A cambio de esa convivencia de la que presume en Cataluña, que no es más que la paz que prosigue a la rendición –del Estado de derecho–, sus delirios han prendido la mecha de la discordia en el resto de España. Ampararse en los disturbios –injustificables– con los que un grupo más o menos numeroso de ultras ha prendido las calles de Madrid, no puede hacernos olvidar que no hay ciudad en la que no se hayan convocado protestas condenando el pacto del gobierno con ERC para anular gravísimos delitos. Culpar al Partido Popular de agitar la calle, a pesar de que sus dirigentes han condenado expresamente la violencia, no oculta los carnets del PSOE rotos ni el nerviosismo obvio de la camarilla del presidente por el temor de que el prófugo de Waterloo pueda abocarles a unas nuevas elecciones.

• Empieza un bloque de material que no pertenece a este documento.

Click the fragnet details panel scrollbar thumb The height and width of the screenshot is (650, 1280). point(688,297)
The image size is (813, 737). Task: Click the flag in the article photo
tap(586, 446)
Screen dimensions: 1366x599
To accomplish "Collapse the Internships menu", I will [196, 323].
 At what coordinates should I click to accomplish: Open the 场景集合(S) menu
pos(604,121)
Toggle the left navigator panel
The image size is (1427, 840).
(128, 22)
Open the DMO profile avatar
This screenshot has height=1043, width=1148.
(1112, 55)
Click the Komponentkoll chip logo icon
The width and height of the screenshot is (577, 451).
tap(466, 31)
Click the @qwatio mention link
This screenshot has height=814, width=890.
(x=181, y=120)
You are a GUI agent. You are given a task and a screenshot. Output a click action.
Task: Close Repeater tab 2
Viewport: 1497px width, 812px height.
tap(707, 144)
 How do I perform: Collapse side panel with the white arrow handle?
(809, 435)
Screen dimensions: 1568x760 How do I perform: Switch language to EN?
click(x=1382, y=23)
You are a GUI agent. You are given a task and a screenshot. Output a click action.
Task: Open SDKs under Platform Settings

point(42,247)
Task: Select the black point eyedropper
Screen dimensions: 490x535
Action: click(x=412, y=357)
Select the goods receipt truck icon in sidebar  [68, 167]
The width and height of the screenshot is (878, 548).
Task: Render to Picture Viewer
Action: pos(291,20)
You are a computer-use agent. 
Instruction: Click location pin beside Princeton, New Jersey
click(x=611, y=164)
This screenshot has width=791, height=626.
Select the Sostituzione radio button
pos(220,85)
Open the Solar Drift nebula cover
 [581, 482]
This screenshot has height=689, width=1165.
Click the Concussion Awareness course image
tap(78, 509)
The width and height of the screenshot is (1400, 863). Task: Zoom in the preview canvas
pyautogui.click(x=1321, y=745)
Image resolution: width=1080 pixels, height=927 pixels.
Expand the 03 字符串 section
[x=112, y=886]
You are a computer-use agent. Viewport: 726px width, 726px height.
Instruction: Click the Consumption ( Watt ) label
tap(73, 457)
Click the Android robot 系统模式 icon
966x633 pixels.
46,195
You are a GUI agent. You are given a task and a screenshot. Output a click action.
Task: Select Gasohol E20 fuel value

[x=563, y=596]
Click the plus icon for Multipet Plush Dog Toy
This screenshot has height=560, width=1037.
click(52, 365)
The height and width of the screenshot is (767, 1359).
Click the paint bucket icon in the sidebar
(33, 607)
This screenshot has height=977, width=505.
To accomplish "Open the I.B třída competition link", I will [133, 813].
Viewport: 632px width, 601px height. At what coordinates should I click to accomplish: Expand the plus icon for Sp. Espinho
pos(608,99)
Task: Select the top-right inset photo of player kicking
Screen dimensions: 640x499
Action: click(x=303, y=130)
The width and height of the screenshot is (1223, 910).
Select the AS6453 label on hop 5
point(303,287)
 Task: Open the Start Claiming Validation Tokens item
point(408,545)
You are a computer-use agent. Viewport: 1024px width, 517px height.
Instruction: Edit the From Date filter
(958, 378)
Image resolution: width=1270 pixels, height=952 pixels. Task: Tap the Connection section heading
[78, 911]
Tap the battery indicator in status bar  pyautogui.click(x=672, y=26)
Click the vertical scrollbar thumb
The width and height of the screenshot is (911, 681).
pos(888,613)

Pedro Sánchez ha hecho todo lo que estaba en su mano para agradar a Puigdemont: ha llamado piolines a los policías, ha concedido estatus de interlocutor de la presidencia del Gobierno a un fugado de la Justicia retratando al número dos del PSOE a su lado bajo la imagen que exalta el referéndum ilegal en Cataluña, ha comprometido miles de millones de euros en impuestos de los trabajadores españoles y ha firmado su compromiso de decretar la amnistía para beneficiar a correligionarios, amigos y colaboradores necesarios del separatismo sedicioso. Y, a pesar de todo, sigue sin fijar fecha para la votación de su investidura porque sigue sin tener los votos suficientes para superarla con éxito. Se ha encontrado con la horma de su zapato: Carles Puigdemont. Con las calles de toda España encendidas, ni siquiera Grande Marlaska puede garantizar que les deje en la estacada, porque, si el juez García Castellón impide que quede impune, contra el Partido Popular vive mejor.